Protocols as typed message-passing programs
The theory this wants exists: multiparty asynchronous session types. A protocol is a global type, projected to local types per role; well-typed processes provably satisfy session fidelity, deadlock-freedom, and progress. The Curry–Howard bridge (Caires–Pfenning; Wadler's Propositions as Sessions) makes session types linear-logic propositions and message-passing programs their proofs.
disp is an unusually good host:
- A protocol spec is a global session type = a content-addressed tree: protocols have hashes, versions diff, no registry needed.
- disp types are predicates, so sessions can be dependent: a message slot can require "a share-transfer signed by the sender whose balance covers it." Types-as-predicates-on-results extends to types-as-predicates-on-transcripts.
- The network API is already disp's effect algebra (
store/send/eval/price); session types over that signature are the missing disp networking story — serialization and interaction discipline defined together. - Causal entanglement makes every run's transcript hash-entangled: a protocol run is an auditable proof object, and behavioral disputes resolve by bisection over the transcript, exactly as computation disputes bisect reduction traces. A contract = session type + collateral + arbitration over the typed transcript. The κ field gets a concrete carrier: the set of live typed sessions between two parties.
What makes a protocol good — four levels
- Sound (logic): well-typed under the session discipline — fidelity, deadlock-freedom, progress; transcripts checkable against the type. Caveat carried openly: session types give safety, not liveness against rational silence; timeouts and abort-with-collateral are where incentives must take over.
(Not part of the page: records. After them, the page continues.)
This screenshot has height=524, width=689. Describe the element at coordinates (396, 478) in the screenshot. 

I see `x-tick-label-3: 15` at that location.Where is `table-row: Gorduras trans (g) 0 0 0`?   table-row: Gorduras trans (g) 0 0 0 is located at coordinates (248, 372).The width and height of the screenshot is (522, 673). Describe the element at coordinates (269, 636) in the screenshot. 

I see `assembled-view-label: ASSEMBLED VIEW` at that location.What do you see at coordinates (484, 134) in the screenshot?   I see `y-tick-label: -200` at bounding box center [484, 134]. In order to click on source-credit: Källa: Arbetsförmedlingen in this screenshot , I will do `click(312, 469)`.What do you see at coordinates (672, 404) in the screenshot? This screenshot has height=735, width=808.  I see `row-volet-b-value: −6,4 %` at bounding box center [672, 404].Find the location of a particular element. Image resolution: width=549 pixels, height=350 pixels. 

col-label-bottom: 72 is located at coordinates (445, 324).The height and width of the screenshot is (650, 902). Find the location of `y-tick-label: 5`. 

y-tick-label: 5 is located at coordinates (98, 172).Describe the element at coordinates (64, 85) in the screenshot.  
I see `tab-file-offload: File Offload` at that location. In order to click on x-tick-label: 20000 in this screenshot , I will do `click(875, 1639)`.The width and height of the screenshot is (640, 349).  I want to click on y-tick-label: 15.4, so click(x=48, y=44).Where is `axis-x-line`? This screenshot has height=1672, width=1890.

- Incentive-compatible (game theory): in the typed game (deviations within the type, plus silence/abort), intended play is an equilibrium; deviations are detectable (typed transcripts) and punishable (collateral, reputation). Distributed algorithmic mechanism design, with the Alignment Invariant as the bridge.
- Self-measuring (statistics): the protocol's parameters are identifiable from its own transcripts — it emits the estimands needed to refine it (L̂, Σ̂, controller signals) — and online refinement has bounded regret. A protocol that cannot measure itself cannot serve as a refinable prior.
- Evolvable (selection): new versions relate to old by typed coercions at boundaries. Backwards compatible = a coercion exists, so old and new agents still transact (protocol versions interoperate like currency zones; a hard fork is a boundary with no coercion — χ undefined). Forward-pressuring = the new type strictly dominates in surplus for adopters without requiring global switchover: adoption is a ramp, not a cliff.
What stays fixed (the relativism defense)
If everything is a prior, is anything load-bearing? Yes: the conditions on the refinement loop. Priors vary and are meant to be outgrown; soundness, incentive-compatibility, self-measurement, and evolvability — with V1–V5 as their runtime expressions — are what the book actually asserts as true. The claim is never "demurrage is correct"; it is "any shipped prior whose refinement loop violates these conditions detaches from reality or gets captured."
Open
- Instantiating MPST over disp concretely (projection, subtyping/coercion calculus, the timeout/abort discipline).
- The synthesis direction: given a session type as spec, synthesize the agent strategy (connects to disp's program-synthesis agenda).
- Formalizing "forward pressure" (surplus dominance along adoption gradients) game-theoretically; when do ramps exist at all?